People don't procrastinate because they are lazy, says Dr. Piers Steel, author of The Procrastination Equation: How to Stop Putting Things Off and Start Getting Stuff Done. "It's self-harm," he told The New York Times.
Dr. Fuschia Sirois, professor of psychology at the University of Sheffield, agrees. "This is why we say that procrastination is essentially irrational," she told the Times "It doesn't make sense to do something you know is going to have negative consequences… People engage in this irrational cycle of chronic procrastination because of an inability to manage negative moods around a task."
From the article:
Procrastination isn't a unique character flaw or a mysterious curse on your ability to manage time, but a way of coping with challenging emotions and negative moods induced by certain tasks — boredom, anxiety, insecurity, frustration, resentment, self-doubt and beyond.

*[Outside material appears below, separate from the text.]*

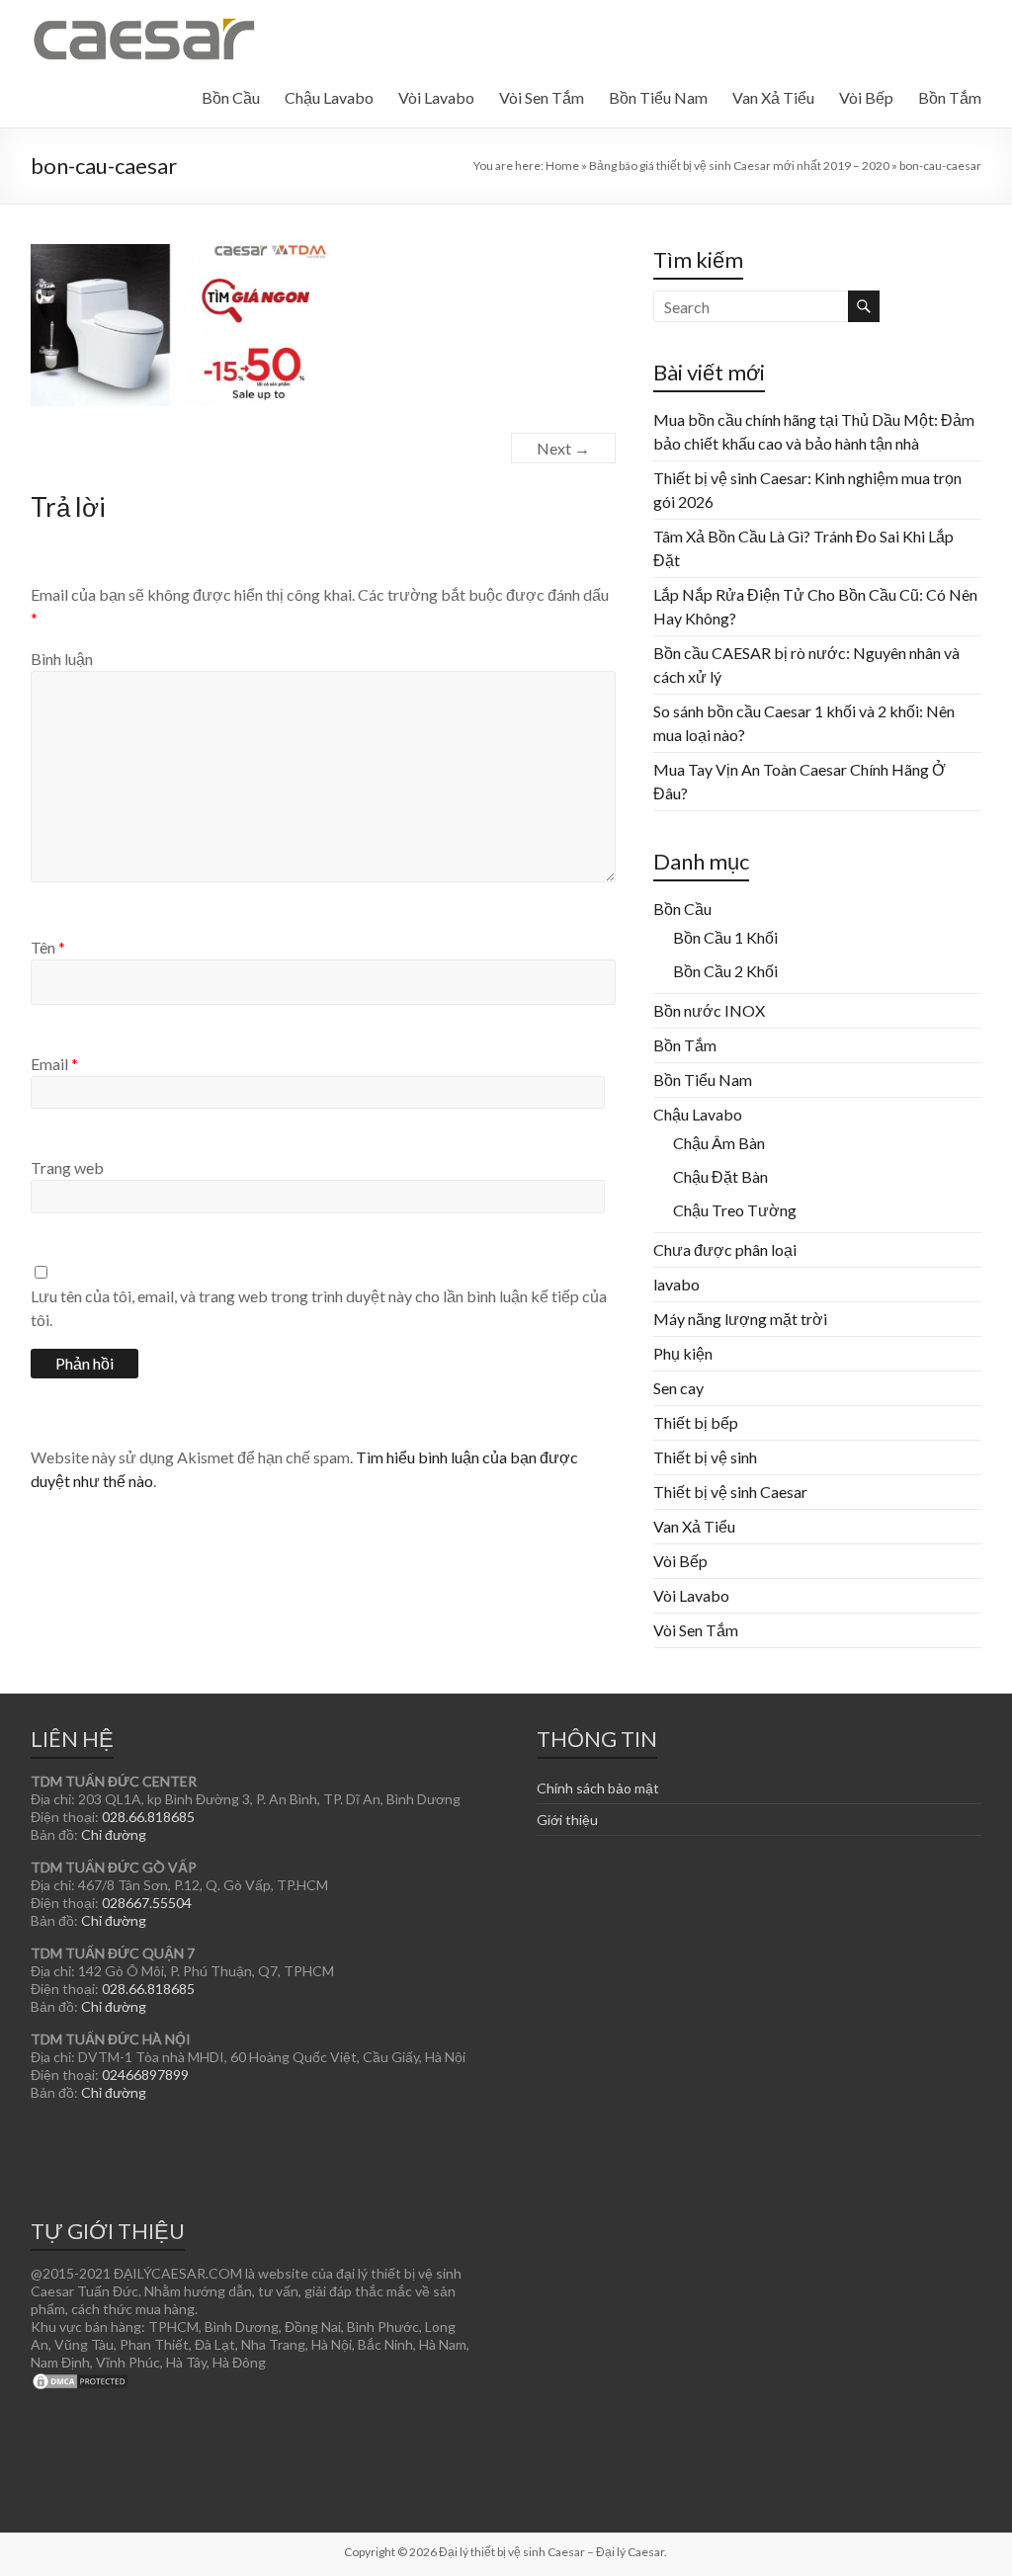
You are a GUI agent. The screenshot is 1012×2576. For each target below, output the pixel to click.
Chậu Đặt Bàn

In fact, there's an entire body of research dedicated to the ruminative, self-blaming thoughts many of us tend to have in the wake of procrastination, which are known as "procrastinatory cognitions." The thoughts we have about procrastination typically exacerbate our distress and stress, which contribute to further procrastination, Dr. Sirois said.

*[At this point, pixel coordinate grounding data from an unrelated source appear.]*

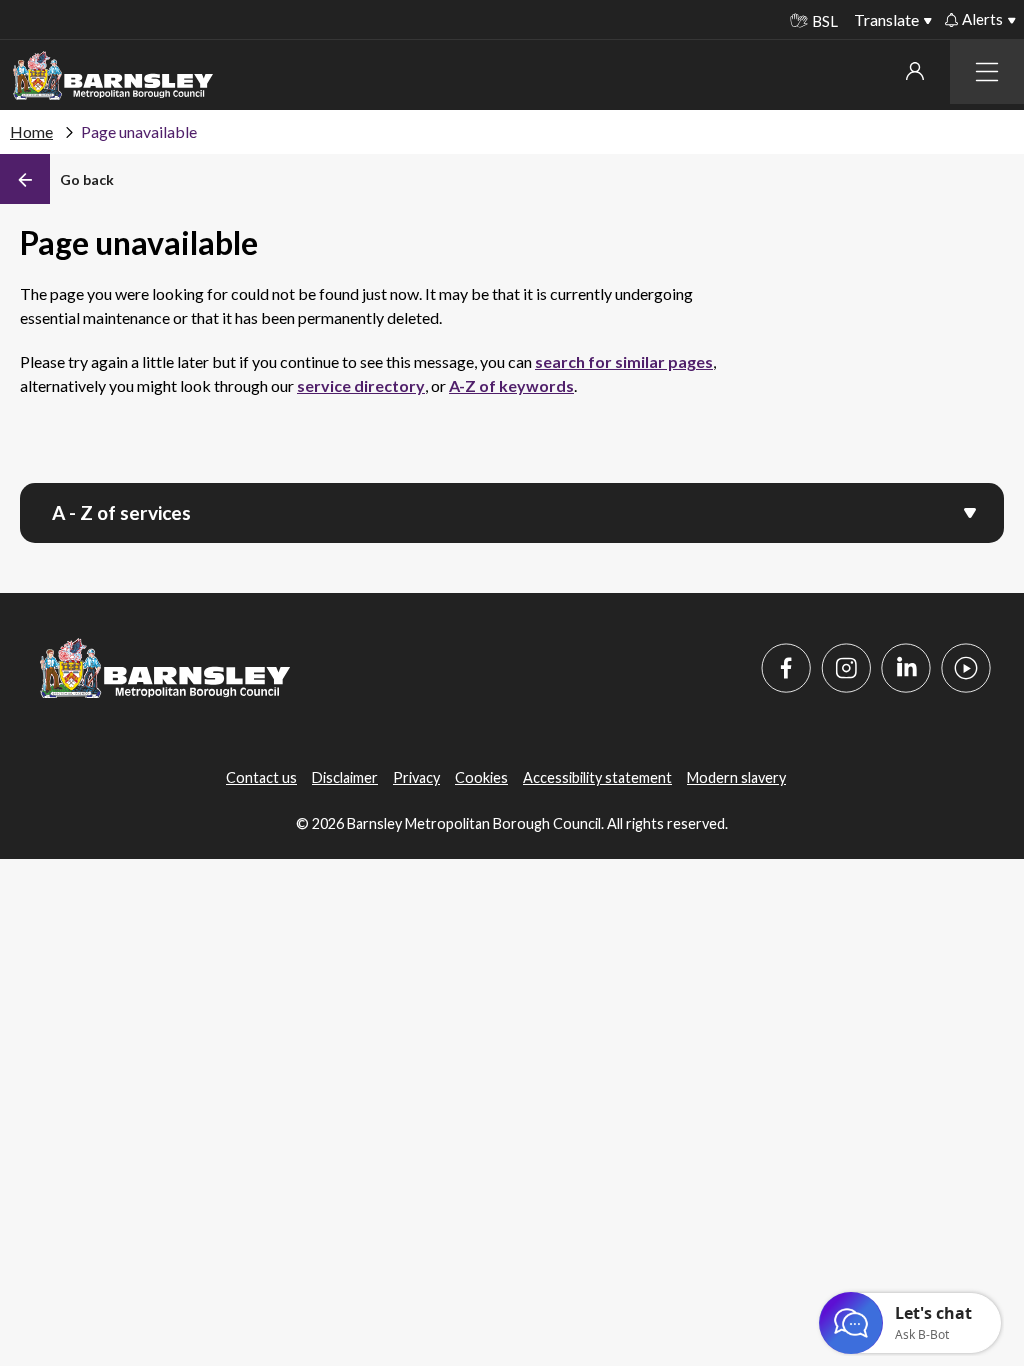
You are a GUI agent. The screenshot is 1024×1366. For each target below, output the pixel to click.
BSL (825, 21)
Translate (886, 19)
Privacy (416, 777)
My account (914, 71)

But the momentary relief we feel when procrastinating is actually what makes the cycle especially vicious. In the immediate present, putting off a task provides relief — "you've been rewarded for procrastinating," Dr. Sirois said. And we know from basic behaviorism that when we're rewarded for something, we tend to do it again. This is precisely why procrastination tends not to be a one-off behavior, but a cycle, one that easily becomes a chronic habit.